Cassius suppressed the urge to rub his temple. His lack of pain, which has always been his most reliable survival trait, had become an inconvenience. A glaring mistake as any normal human, or even a sorcerer, would still be limping or maybe wince but he wasn’t, not even bothered by it.
He glanced toward the door, where Arabella had vanished moments earlier. And right on cue, he heard her impatiently knocking on the wood, demanding for the door to be opened. She had realized only after leaving that Morpheus had halted Cassius on purpose.
Cassius softened his shoulders, lowered his head, and injected just the right tremble into his voice.
"The lady prepared a potion for me, milord... one that numbs the pain."
A believable lie. Close enough to the truth that it didn’t smell false.
But before Morpheus could respond, another voice cut in,
"What is your father’s name?"
Cassius lifted his gaze to Esme.
She stood rigid and her eyes were burning with vindictive interest. The bandaged Lord might have been the focus of the room, but Esme carried her own kind of danger, the danger of someone who had tasted humiliation and was determined to repay it tenfold. Cassius could see it in the way she glared at him. The memory of being fooled and how she wanted to return to him the shame she had suffered.
She was the reason this interrogation was happening at all. It was she who had whispered into Morpheus’s ear and convinced him that something was "off" about the maid, that a second look was necessary.
And now Cassius realized that this meeting was never about observing Arabella, nor about confirming whether her fractured memories were still safely altered.
No. This was about him.
It was a trap disguised as curiosity or perhaps a test disguised as routine.

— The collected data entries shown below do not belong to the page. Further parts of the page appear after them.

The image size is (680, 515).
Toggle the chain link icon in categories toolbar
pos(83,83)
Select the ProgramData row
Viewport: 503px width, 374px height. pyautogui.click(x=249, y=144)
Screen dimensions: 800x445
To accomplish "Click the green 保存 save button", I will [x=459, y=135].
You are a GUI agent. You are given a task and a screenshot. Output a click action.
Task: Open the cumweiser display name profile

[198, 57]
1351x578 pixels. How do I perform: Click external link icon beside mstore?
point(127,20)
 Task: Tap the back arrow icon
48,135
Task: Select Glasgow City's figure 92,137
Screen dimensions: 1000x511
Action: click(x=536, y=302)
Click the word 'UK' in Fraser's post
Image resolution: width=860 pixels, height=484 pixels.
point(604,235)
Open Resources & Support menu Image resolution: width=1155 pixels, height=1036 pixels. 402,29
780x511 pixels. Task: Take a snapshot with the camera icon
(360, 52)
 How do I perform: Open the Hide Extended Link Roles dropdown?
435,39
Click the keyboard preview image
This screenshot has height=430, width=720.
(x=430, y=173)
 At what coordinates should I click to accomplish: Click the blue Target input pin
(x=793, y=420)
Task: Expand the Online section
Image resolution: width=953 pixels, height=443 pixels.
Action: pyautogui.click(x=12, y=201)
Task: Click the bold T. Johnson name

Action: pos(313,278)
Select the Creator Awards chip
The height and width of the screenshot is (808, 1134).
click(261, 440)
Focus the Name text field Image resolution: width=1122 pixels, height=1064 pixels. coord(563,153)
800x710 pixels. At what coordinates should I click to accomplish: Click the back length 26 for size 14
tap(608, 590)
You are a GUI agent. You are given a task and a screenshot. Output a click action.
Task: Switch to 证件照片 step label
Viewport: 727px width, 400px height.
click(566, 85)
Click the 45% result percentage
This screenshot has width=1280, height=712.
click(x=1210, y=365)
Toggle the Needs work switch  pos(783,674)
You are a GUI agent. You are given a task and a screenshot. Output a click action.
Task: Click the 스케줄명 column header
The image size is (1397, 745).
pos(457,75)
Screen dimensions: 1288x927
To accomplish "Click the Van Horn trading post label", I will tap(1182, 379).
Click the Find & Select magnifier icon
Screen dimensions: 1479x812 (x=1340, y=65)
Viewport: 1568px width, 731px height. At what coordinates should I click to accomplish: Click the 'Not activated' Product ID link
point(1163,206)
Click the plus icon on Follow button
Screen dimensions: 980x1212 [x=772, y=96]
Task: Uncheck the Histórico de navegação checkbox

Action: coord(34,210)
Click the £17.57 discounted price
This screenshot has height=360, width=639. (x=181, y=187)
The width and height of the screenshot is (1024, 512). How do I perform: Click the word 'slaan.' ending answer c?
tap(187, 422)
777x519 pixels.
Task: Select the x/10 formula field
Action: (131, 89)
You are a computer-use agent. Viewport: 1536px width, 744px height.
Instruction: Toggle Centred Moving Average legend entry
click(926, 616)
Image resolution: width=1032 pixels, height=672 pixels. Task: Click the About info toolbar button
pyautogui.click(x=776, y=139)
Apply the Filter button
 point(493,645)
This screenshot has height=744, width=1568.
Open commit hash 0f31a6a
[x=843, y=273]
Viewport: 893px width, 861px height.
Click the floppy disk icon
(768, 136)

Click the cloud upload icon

"My father died long ago.."
"His name," Esme demanded, "Not whether he’s alive or dead. I need to hear his name. Or perhaps you can’t even remember your own father’s name?"
From her eyes, Esme watched as Cassius was shaking in fear and quirked a grin. This was it. Whoever was pretending as the maid finally realized she was cornered and now was trembling out of fear!
But Esme wants to see it for herself, this creature’s true identity and kill her to show Arabella the pain of humiliation.